━━━━━ Passage given
I Got Out Of A Speeding Ticket

by Ron Haynes

You know the feeling you get when you realize you haven’t been paying attention to the speed limit and suddenly, from out of no where, there he is in your rear view mirror, lights flashing.

“Me? Is he after me?” Yep, he was after me!

I quickly pulled over and made sure I was pulled over enough to allow the Texas state trooper to safely walk up to my driver’s side window. I rolled down ALL the windows, turned off the car, quickly put the keys on the dash, and placed my hands on the top of the steering wheel. “Good afternoon, sir. May I see your driver’s license, insurance and registration please?” He asked from the passenger side window.

“Yes sir. I’m going to reach into my back pocket and get my wallet. Is that okay right now?”, I asked.

He nodded that it was.

“How bad was it?”, I asked. The confused look on his face told me I needed to re-phrase. “How fast was I going?”

“I clocked you at 67 in a 60.”

I sighed. “I guess I missed the change from 70 to 60,” I said, shaking my head side to side. “Here’s my license. I need to open my glove compartment to get the registration and insurance papers. Is it okay to open the glove compartment?”

He said yes, so I unfastened my seatbelt. I made sure I looked at the glove compartment as I opened it. “Here’s my insurance card and my registration. I’m in a company car so the registration will show my company’s name.”

“What company do you work for?” he asked. I told him and mentioned that I was heading to one of my stores in the next town, about 5 miles away. He said, “I think I’ve shopped there.” I smiled and said, “Thank you for your business!”

He thanked me for handing him the papers and walked back to the patrol car. I made sure my hands stayed on the wheel and I avoided looking in the mirror.

“Mr. Haynes, I’ve written you a warning. It doesn’t go on your record and it won’t have any effect on your insurance. Just slow it down, okay?”

I agreed and signed the warning. He gave me my copy and that was that.

I fastened my seatbelt, started the car, clicked on my turn signal, waited for a little traffic to pass, and slowly started back down the highway. The Texas state trooper did a u-turn and disappeared over the hill in my rear view mirror.
━━━━━━━━━━
◆ The problem
Resume the account of getting out of a speeding ticket, picking up right after its final sentence.
━━━━━ Data lines
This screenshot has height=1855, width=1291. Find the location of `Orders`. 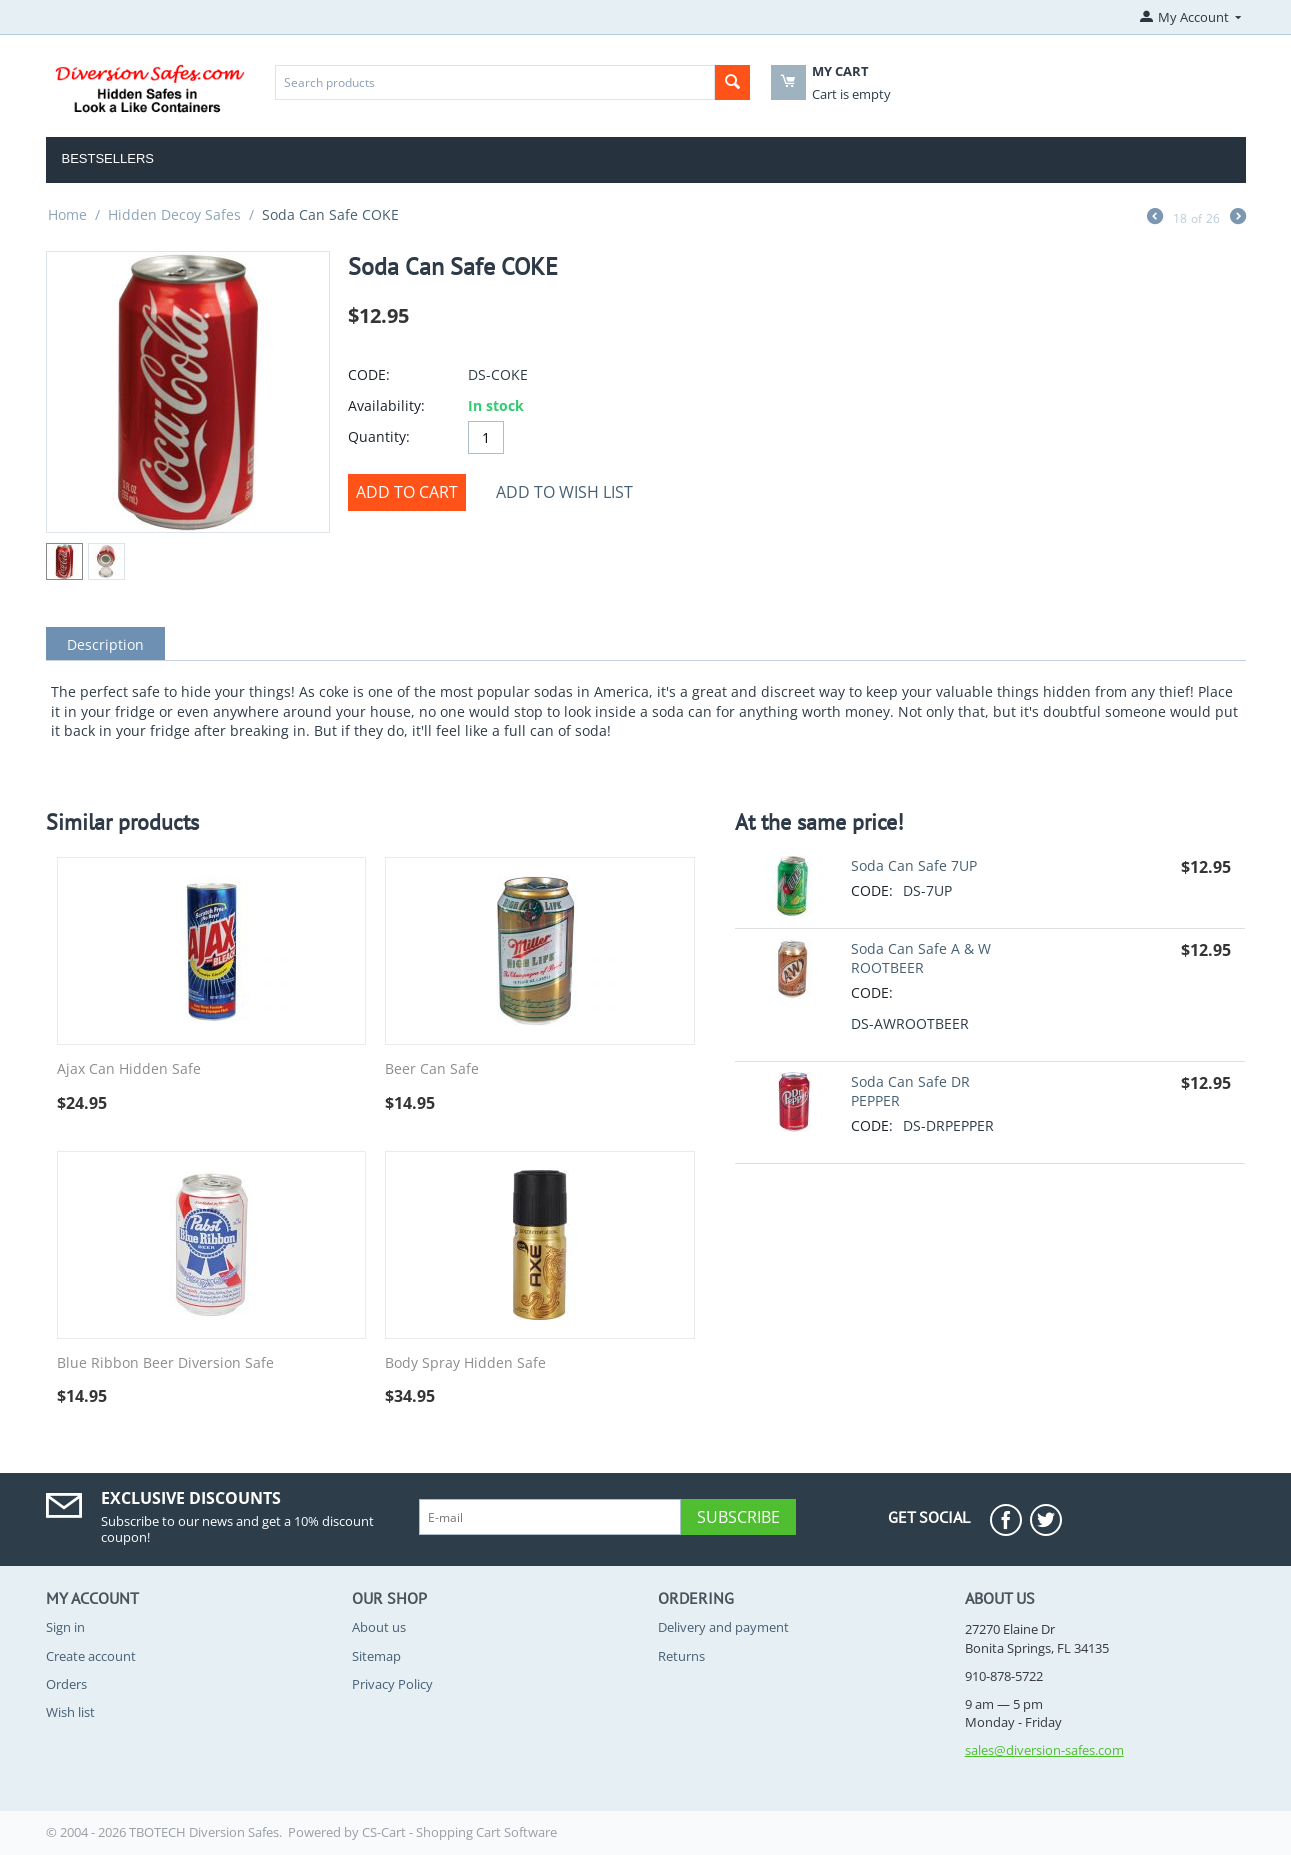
━━━━━━━━━━
◆ Expected output
How To Avoid A Speeding Ticket

Warning: These ideas will not always work. I’m relating this information as ideas that might help you avoid a speeding ticket. Again, it will not always work but here are the things I did right:

1. I pulled over immediately. I didn’t gesture, ignore, or throw up my hands. I calmly pulled over as soon as I saw him in my mirror.
2. I made sure he could easily see inside my vehicle by rolling down all the windows. If I had been pulled over at night, I would have turned on the interior light.
3. I turned off the car and put the keys on the dash. He didn’t need to worry that I would speed off as soon as he walked up.
4. I made sure he could always see my hands and that I was never fidgety, shifting my weight, looking around the car, or acting suspicious. Police officers know that if you hold their gaze while you reach into a pocket or glove compartment, you’re probably reaching for something bad.
5. Respect. Respect. Respect. No sarcasm, no challenging tone of voice, nothing but extreme respect with lots of “yes sirs” and “no sirs.”
6. I asked him if it was okay to reach for my wallet.
7. I wore a seatbelt. Many times police officers won’t write you a ticket for speeding but still write one for failure to wear a seatbelt.
8. BEFORE I opened the glove compartment, I asked permission.
9. I was friendly and nice and didn’t avoid any questions.
10. Sure, I was speeding, but not by too much. You gotta have at least SOME idea of what the speed limit is.
11. I signed the warning without hesitation. Refusal to sign a warning or ticket is an automatic ride to the lock up. You are not admitting guilt by signing, only admitting that you promise to show up for court.

These are not guaranteed to work, please understand that. But I have avoided four speeding tickets out of the last five times I was pulled over by using these exact techniques. Avoiding that ticket saved me at least $120.

Why do these techniques work? I’m not sure but I think there couldn’t be a more dangerous occupation than walking up as a police officer to a vehicle you’ve pulled over, and wondering if your life will change forever in the next 2 minutes. Anything I can do in that situation to put the police officer at ease can only work in my favor.

Of course, the best tip is to drive the speed limit…or less!

[tags]speeding ticket, speed, police, respect[/tags]

photo credit: peggydavis66

About the author

Ron Haynes has written 1000 articles on The Wisdom Journal.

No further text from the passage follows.